DÜSSELDORF, Germany — Celebrating its 40th birthday, Medica, the world's largest trade fair dedicated to medical devices, showed no sign of a mid-life crisis, let alone any effect from the global financial crisis.

Begun as a modest exhibition called "Diagnostikwoche" (Diagnostic Week) with 135 German exhibitors and 4,700 participants, the three-day event that opened Wednesday has grown to 4,279 exhibitors from 65 countries and will attract an estimated 137,000 visitors, a slight increase over last year.

While the event organizers proudly promote different themes and focal points, the event defies neat categorization sprawling across 16 exhibition halls that resemble an Arab souk more than an orderly German trade fair, and effect only amplified by the cacophony of foreign languages in crowded corridors or shouted halfway around the world through portable phones.

Exhibitors cover every category in the healthcare supply chain from disposable bedpans to high-end scanners including laboratory, diagnostics, physical therapy, orthopedics, consumables, health information systems, furnishings, and textiles.

A fully equipped ambulance or integrated operating room can be bought off the showroom floor, and where medical device manufacturers rarely expect direct sales at a trade show, filling the order book is precisely the goal of executives on the stands at Medica.

Hospital administrators from Germany, Austria and German-speaking Switzerland are regulars at Medica to price out new capital acquisitions or everyday supply contracts in face-to-face negotiations.

As part of Germany's recent €4.7 billion ($7 billion) Economic Stimulus Package, hospitals will receive up to €1 billion ($1.5 billion) for the modernization of local institutions with an estimated 45% allocated to capital equipment purchases.

Medica remains a militantly German event, despite 40 years of international influence, and a showcase for German industry head-to-head in the massive exhibition halls with an invasion of Asian competitors, many of whom began in business less than 10 years ago thanks to technology transfers from German companies.

In a survey of 110 of its 222 members released this week during its 10th Media Seminar, the German medical device trade association BVMed (Berlin) reported participating companies said they grew by an average of just under 4% so far this year and are continuing to hire new staff.

In addition to the stimulus package funding, Germany enacted the Innovation Clause (NUB; Neue Untersuchungs und Behandlungsmethoden) to expedite reimbursement for the adoption of new technologies and treatments in hospitals (Medical Device Daily, Sept. 29, 2009).

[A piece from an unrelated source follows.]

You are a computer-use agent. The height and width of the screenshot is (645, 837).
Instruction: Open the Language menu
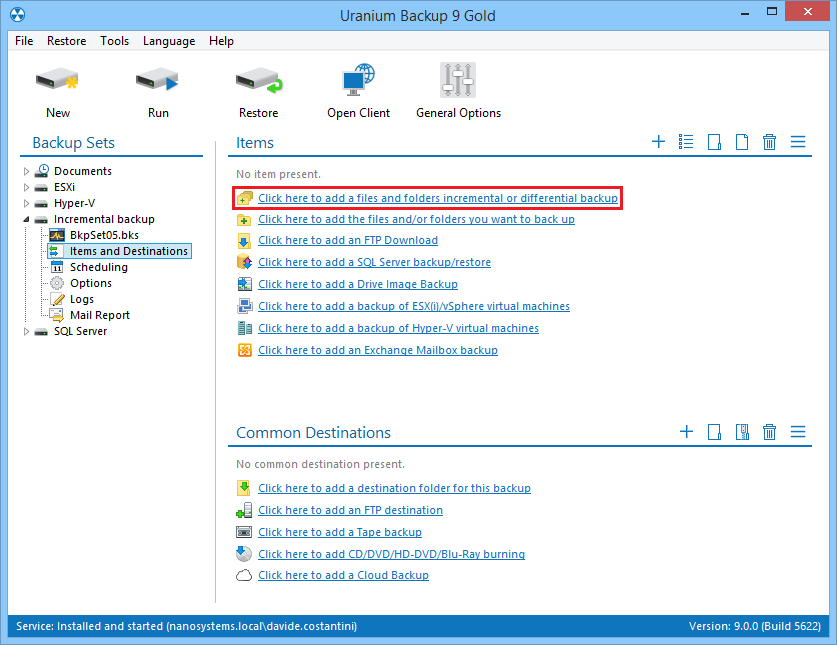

In 2009 7,500 NUB applications were approved and 87 new treatments were included in the German DRG system, boosting the early adoption, and sales, of advanced technologies.

"The aim is a competition for the best possible medical technology provision, in order to buck the trend of cut-price medicine," according to BVMed CEO Joachim M. Schmitt, adding "The focus must lie on the quality of medical care instead of on price alone."

Fifty-eight percent of member companies said the focus on healthcare delivery quality instead of price focus has boosted demand for their products.

It is not only the Asians who compete fiercely for a share in the European, and especially German, market, the largest on the continent for population and spending.

The large U.S. pavilion at Medica stands as a solid reminder that American companies tend to dominate key markets, such as orthopedics. (MDD, Oct 29, 2008)

In a survey released at Medica for the British Standards Institution (BSI; Bristol, UK) of 1,100 medical technology executives, Emergo Group Consulting (Austin, Texas) found a fourth of all companies targeting Europe as the single new international market they hope to enter in 2010.

Europe was the dominate target among the largest companies among the survey respondents, of whom 60% are based in the U.S.

It is not only Medica but the medical technology sector generally that continues to advance each year.

In the face of the economic crisis last year 64% of respondents to the BSI survey said they nonetheless expected sales to increase in 2009, while this year a modest but steady increase was reported among executives, of whom 70% said they were looking forward to greater sales in 2010.

Both European and U.S. companies reported positive growth from international markets during the previous three months, and a modest increase in exports from North American companies were attributed in part to the weak U.S. dollar compared to one year ago.